Le Parlement européen a adopté, jeudi 13 février, une résolution condamnant la destitution et l’arrestation de plusieurs maires turcs issus de l’opposition, notamment du parti pro-kurde.
Proposé conjointement par six groupes politiques (La Gauche, Verts/ALE, Renew Europe, S&D, PPE et ECR), le texte a été voté à main levée. Il appelle Ankara à respecter l'État de droit et à rétablir les maires élus démocratiquement.
« Depuis 2016, 149 maires ont été destitués et remplacés par des administrateurs désignés par le gouvernement », a signalé l’eurodéputée française Mélissa Camara (Verts/ALE), lors du débat préalable qui s'est tenu mercredi 12 février. La situation soulève « de grandes préoccupations concernant l'état de la démocratie en Turquie », a ajouté Reinhold Lopatka (PPE, autrichien).

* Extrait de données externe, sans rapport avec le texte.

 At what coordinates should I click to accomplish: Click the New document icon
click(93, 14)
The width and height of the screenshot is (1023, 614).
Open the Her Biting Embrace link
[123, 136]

Plusieurs eurodéputés ont demandé des mesures sévères « à l'encontre des fonctionnaires turcs qui assument le rôle d’administrateurs et de ceux qui les nomment », comme indiqué dans la résolution. « Nous avons les outils nécessaires au sein de l'UE et le moment est venu de mettre en place des sanctions à l'adresse de la Turquie », a déclaré Vladimir Prebilič (Verts/ALE, slovène).

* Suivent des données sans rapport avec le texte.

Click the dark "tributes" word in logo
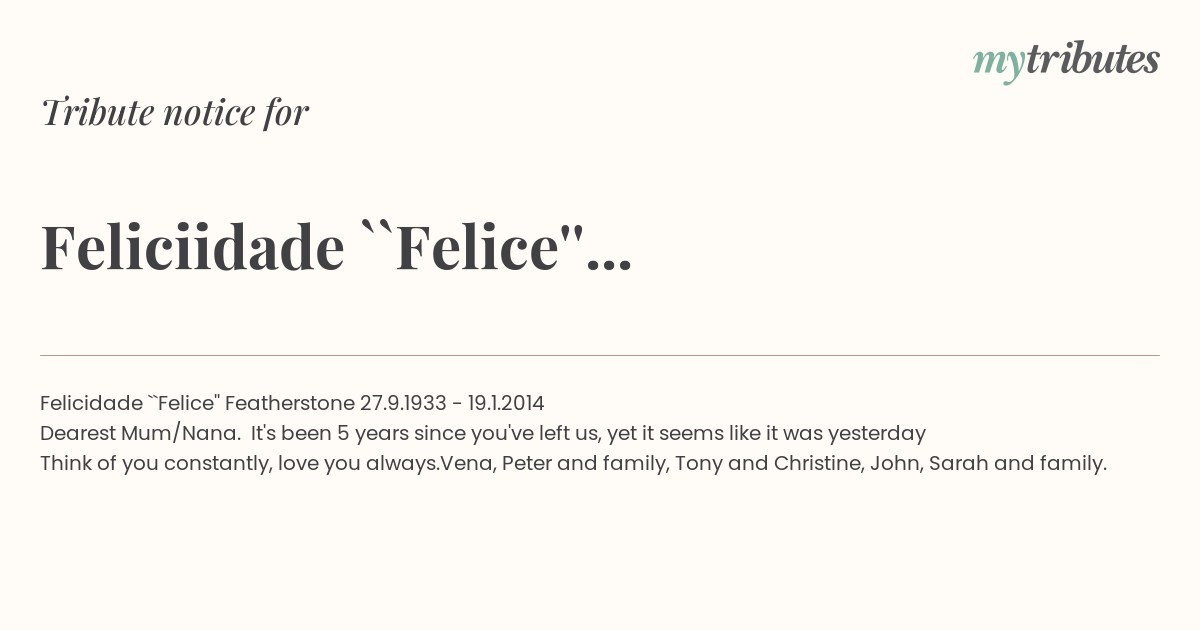 pyautogui.click(x=1092, y=60)
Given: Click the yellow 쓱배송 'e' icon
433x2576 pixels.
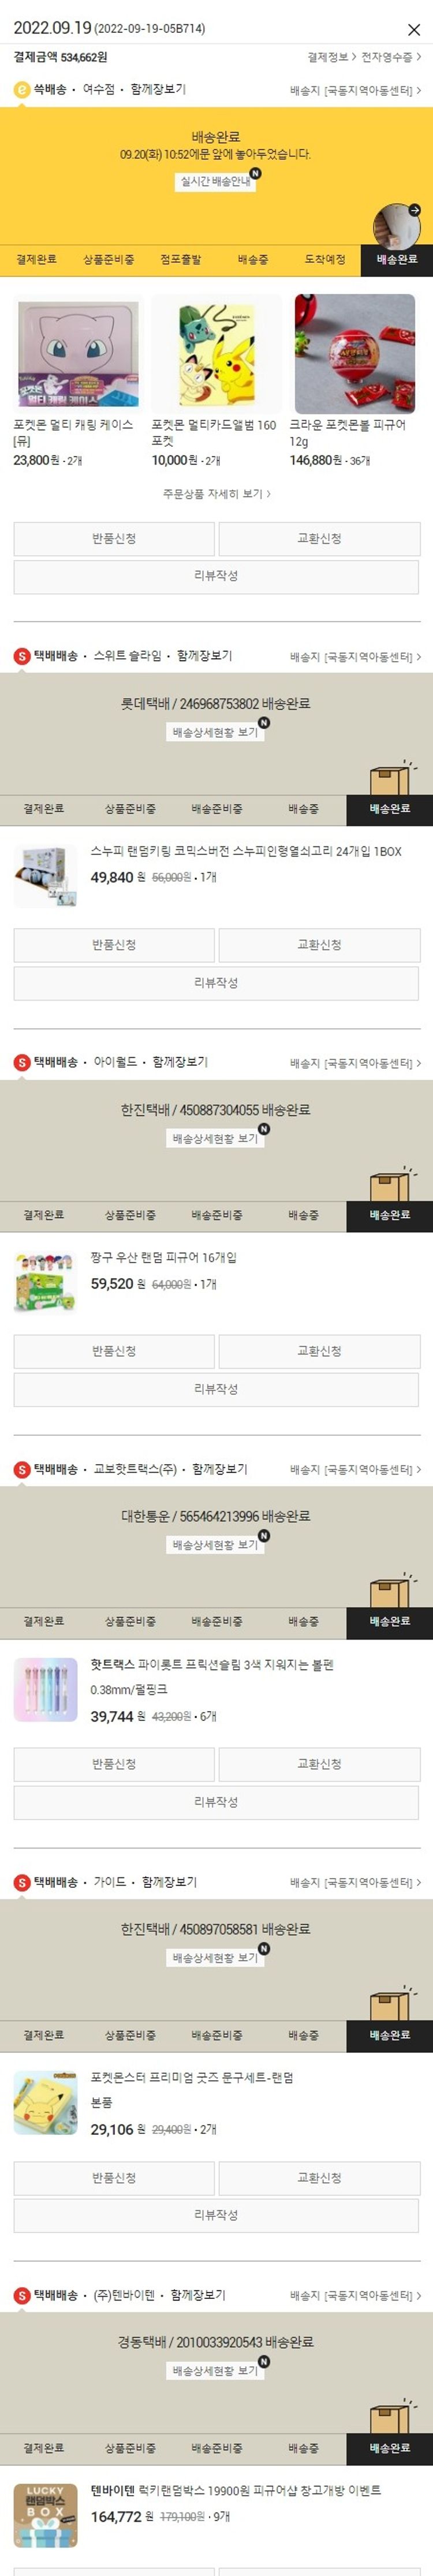Looking at the screenshot, I should pos(21,90).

En conclusion du débat, Glenn Micallef, commissaire européen à l'Équité intergénérationnelle, à la Jeunesse, à la Culture et aux Sports, a rappelé que « les droits humains ne sont pas négociables » et que « le bon fonctionnement des démocraties locales, conformément aux recommandations de la Commission de Venise », reste une condition sine qua non d'un potentiel élargissement européen. Il a assuré que la situation serait suivie de près, notamment via la délégation de l’UE à Ankara.